• WHAT YOU NEED TO DO
Count the lines in the data below that have "computer" in them, and reply with only that number.

+---+

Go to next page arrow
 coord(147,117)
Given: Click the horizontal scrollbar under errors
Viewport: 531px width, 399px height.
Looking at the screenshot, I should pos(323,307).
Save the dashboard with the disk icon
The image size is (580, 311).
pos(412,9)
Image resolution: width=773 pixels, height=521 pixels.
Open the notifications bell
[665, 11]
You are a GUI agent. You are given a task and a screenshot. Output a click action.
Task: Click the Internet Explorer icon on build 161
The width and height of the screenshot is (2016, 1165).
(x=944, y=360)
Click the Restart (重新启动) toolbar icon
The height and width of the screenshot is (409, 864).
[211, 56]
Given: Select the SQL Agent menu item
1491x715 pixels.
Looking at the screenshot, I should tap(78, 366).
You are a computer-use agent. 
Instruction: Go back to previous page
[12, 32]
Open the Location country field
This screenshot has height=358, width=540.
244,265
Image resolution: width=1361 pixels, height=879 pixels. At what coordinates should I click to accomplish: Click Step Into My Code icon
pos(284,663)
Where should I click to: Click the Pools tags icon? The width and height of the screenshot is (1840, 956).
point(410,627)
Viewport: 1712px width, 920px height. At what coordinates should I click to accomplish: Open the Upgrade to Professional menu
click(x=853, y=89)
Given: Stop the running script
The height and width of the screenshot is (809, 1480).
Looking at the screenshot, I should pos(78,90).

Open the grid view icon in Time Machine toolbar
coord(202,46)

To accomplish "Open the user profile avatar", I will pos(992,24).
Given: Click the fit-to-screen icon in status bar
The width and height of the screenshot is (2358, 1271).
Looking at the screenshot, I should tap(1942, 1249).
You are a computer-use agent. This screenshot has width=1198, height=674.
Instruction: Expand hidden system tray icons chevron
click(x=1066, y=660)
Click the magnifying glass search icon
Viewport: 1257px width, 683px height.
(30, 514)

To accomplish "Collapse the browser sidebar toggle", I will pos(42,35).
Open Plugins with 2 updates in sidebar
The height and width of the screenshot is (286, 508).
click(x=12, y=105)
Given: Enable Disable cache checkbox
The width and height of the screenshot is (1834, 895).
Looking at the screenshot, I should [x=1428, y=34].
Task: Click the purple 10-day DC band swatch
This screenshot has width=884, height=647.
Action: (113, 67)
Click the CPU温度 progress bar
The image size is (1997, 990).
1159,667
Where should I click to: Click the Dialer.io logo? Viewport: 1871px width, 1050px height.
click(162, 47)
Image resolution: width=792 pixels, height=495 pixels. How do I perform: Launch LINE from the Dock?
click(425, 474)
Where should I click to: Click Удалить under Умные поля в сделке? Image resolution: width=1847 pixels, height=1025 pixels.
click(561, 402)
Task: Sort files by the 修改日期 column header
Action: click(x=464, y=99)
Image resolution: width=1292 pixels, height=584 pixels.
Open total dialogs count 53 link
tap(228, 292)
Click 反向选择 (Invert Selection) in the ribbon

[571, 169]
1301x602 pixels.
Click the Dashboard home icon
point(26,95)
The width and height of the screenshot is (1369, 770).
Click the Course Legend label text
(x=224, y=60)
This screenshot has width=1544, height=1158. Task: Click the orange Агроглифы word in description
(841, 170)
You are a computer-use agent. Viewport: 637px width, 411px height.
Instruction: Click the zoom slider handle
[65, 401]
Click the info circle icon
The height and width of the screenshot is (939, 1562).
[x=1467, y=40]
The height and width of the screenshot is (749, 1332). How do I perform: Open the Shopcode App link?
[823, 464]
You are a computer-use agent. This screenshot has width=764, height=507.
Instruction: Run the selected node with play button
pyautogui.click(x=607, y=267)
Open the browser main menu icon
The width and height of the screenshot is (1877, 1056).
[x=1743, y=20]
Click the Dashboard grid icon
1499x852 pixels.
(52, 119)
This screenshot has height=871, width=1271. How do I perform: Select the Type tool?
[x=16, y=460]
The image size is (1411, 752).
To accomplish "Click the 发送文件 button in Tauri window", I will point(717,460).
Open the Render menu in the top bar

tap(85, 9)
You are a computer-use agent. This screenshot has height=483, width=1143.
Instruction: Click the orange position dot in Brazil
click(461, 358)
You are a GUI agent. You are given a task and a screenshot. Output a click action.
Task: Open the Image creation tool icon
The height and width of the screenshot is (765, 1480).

+---+

• RESPONSE
5